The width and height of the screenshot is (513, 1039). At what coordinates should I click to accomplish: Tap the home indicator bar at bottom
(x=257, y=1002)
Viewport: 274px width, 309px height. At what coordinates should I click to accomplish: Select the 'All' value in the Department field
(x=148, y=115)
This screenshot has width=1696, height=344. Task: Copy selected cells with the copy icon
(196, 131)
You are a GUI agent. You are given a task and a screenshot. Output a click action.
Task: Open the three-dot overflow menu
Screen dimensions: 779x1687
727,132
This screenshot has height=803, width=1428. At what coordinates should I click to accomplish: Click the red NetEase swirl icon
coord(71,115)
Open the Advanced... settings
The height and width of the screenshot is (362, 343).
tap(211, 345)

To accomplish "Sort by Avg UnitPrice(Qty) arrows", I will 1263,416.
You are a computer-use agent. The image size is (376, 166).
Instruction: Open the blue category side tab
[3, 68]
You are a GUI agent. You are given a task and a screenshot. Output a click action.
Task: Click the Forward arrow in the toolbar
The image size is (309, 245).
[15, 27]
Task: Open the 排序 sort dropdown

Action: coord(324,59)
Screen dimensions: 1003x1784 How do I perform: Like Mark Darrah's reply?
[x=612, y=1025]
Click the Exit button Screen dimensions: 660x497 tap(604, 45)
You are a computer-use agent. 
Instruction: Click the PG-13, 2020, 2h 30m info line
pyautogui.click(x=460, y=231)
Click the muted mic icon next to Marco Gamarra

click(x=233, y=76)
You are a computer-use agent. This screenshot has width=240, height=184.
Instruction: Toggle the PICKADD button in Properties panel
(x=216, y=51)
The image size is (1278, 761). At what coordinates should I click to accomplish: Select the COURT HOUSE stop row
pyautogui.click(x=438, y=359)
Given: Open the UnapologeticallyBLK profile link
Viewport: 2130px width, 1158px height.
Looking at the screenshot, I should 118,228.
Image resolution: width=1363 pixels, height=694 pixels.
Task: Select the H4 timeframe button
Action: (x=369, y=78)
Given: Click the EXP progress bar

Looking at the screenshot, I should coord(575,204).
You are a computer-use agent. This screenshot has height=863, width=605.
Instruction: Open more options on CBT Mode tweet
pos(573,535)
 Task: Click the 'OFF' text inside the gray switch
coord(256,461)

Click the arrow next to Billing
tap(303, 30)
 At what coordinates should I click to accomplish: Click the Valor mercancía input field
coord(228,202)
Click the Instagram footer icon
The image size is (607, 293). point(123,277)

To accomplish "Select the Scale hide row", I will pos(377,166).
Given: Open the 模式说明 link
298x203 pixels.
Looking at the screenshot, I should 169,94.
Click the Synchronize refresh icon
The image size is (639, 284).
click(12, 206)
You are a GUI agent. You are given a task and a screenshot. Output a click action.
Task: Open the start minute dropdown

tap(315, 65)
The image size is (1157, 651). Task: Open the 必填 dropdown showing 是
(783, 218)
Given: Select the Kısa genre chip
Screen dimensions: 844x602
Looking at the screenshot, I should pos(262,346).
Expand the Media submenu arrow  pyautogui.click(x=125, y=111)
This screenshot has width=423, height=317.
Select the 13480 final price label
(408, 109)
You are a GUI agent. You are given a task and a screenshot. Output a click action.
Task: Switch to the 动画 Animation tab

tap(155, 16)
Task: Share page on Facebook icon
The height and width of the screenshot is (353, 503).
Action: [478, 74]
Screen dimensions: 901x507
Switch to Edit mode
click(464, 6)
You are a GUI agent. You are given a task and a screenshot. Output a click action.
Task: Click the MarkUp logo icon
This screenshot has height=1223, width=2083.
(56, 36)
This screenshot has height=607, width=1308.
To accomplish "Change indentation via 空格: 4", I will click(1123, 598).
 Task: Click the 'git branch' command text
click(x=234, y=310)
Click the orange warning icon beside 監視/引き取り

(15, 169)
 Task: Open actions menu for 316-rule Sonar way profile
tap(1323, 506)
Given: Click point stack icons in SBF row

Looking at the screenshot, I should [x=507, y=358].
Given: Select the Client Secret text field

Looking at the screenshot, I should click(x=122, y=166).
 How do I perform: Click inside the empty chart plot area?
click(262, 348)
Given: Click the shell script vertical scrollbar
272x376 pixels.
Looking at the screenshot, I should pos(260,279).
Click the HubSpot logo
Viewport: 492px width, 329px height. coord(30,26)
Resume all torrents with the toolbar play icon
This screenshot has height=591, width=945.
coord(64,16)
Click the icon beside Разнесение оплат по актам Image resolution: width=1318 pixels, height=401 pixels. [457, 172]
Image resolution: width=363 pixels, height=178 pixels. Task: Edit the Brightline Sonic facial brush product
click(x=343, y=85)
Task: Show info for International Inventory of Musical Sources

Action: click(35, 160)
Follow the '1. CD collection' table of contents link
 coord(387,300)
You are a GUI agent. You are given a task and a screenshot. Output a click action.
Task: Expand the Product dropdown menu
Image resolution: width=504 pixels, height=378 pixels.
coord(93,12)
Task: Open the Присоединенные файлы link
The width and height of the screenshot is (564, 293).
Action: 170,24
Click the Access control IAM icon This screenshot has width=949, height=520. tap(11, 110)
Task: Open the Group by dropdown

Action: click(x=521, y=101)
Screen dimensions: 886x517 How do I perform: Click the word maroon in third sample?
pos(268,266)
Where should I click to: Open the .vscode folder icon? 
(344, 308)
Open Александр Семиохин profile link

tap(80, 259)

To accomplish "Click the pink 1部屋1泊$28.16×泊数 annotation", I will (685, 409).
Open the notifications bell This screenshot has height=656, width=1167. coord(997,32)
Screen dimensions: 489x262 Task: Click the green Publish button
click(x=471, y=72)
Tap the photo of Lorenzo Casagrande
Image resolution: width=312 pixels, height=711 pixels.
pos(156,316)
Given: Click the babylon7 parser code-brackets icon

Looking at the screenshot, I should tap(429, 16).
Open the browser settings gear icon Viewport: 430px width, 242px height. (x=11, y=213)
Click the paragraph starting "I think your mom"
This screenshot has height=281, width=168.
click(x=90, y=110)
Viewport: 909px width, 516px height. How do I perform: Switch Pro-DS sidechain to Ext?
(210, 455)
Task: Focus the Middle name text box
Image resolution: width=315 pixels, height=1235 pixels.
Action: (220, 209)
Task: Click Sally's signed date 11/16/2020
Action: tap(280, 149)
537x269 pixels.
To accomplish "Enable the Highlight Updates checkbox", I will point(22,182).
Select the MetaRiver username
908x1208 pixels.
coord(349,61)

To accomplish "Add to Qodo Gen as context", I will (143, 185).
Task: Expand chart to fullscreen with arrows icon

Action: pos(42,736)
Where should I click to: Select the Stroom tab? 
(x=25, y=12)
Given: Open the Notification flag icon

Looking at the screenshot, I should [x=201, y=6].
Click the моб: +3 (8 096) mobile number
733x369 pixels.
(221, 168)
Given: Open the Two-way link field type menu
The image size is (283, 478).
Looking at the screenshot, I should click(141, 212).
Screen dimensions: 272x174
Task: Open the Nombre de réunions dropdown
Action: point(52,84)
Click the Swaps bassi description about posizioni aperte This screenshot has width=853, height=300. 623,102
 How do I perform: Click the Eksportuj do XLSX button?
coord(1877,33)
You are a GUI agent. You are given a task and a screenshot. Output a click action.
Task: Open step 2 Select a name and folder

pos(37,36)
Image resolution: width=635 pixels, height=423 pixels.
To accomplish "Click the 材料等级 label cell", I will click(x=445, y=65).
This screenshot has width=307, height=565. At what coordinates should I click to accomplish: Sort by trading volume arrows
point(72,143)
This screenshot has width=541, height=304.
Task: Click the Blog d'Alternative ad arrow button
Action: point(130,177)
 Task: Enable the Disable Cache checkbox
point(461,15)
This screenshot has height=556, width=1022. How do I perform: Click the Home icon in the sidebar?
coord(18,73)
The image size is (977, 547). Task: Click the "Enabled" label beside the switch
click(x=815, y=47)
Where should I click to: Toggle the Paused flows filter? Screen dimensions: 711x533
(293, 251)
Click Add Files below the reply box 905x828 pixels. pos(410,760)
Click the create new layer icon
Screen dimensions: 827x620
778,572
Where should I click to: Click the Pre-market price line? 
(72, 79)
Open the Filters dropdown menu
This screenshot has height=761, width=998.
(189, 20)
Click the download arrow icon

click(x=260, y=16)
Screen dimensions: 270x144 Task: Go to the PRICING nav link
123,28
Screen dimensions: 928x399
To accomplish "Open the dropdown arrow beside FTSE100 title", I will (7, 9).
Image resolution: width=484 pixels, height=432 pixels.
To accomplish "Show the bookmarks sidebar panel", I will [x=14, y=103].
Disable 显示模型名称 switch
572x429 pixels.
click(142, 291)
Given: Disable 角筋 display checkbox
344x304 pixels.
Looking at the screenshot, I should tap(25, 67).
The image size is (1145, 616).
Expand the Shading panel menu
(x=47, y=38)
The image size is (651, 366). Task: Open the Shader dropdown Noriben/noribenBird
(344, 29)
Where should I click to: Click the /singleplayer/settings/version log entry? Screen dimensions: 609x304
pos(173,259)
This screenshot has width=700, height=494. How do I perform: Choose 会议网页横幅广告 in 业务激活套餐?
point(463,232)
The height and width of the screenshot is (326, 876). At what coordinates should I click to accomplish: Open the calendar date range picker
•••••
HOW TO COMPLETE THIS TASK:
In the entries above, which lines hold the word "computer"? Copy them out.

EXERCISE OUTPUT:
You are a computer-use agent. The image size is (376, 166).
You are a computer-use agent. 
You are a computer-use agent. This screenshot has width=240, height=184.
You are a computer-use agent. This screenshot has height=863, width=605.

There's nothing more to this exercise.